→ EXTRACTED TEXT
Start of Block

On June 2, 2017, the Illinois Department of Revenue issued a general information letter in response to an inquiry about whether a taxpayer’s medical transcription service activities created nexus with Illinois, necessitating the payment of sales tax. For the medical transcription service, the taxpayer hired independent contractors who worked from home using their own equipment. The independent contractors performed work for customers in various states, including Illinois.


Sales tax is imposed in Illinois upon people “engaged in the business of selling tangible personal property to purchasers for use or consumption” (fully described in 86 Ill. Adm. Code 150.201(i)). In the letter, the Department of Revenue explained that, generally, if no tangible personal property is transferred, then a transaction is not subject to Retailers' Occupation Tax, Use Tax, Service Occupation Tax, or Service Use Tax. Since no tangible property is transferred in connection with the medical transcription services, no tax is due. 


Regarding the creation of nexus with Illinois, the department clarified the characteristics of an “Illinois retailer” and a retailer “maintaining a place of business” in Illinois. Such a retailer must collect and remit use tax to the state to conform with the retailer’s occupation tax act and use tax act.  Since there was no tax due, the Department did not give a definitive answer regarding nexus under the facts of using independent contractors to perform these services. (General Information Letter ST 17-0018-GIL, Illinois Department of Revenue, June 2, 2017).


In a substantial win for taxpayers in the class action lawsuit nightmares,an Illinois court held that a Nevada-based online retailer that sells cosmetics online and through catalogs did not have substantial nexus with Illinois and was therefore not required to collect sales tax in Illinois. The online retailer licensed the brand. A brick-and-mortar company also licensed the brand and sold the cosmetics at its retail stores. The online retailer mailed catalogs into Illinois several times a year. The catalogs were also available at stores owned by the brick-and-mortar company. In Illinois, a retailer has substantial nexus and is required to collect and remit Illinois sales tax if the retailer solicits orders by mail and benefits from marketing activities in Illinois.

End of Block

→ DATA
Start of Block

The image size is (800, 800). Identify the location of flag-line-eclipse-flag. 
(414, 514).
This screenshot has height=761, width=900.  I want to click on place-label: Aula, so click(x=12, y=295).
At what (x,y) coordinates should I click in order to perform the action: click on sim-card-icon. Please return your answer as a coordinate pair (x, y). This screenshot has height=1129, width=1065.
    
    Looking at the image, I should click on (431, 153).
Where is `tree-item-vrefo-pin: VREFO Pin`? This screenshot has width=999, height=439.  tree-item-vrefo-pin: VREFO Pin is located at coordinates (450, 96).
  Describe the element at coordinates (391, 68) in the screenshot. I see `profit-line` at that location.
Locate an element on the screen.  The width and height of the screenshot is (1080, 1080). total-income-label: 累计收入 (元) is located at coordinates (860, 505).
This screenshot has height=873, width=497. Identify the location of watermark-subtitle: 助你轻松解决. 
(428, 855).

End of Block

→ EXPLORE THE MATERIAL
1) Answer these questions from the Illinois sales tax text, one per line:
(a) On what date did the Illinois Department of Revenue issue the general information letter?
(b) Where did the independent contractors do their transcription work?
(c) Where was the online cosmetics retailer based?
2) Please say whether each statement agrees with the Illinois sales tax text, and quote the words that decide it:
(a) The Department gave a definitive answer about nexus for the independent contractor arrangement.
(b) The online retailer mailed catalogs into Illinois several times a year.
(c) Tangible property was transferred in connection with the medical transcription services.
The records aren't needed for these tasks.

→ EXERCISE SOLUTIONS
1)
(a) June 2, 2017
(b) From home, using their own equipment
(c) Nevada

2)
(a) No: "the Department did not give a definitive answer regarding nexus under the facts of using independent contractors to perform these services"
(b) Yes: "The online retailer mailed catalogs into Illinois several times a year."
(c) No: "Since no tangible property is transferred in connection with the medical transcription services, no tax is due."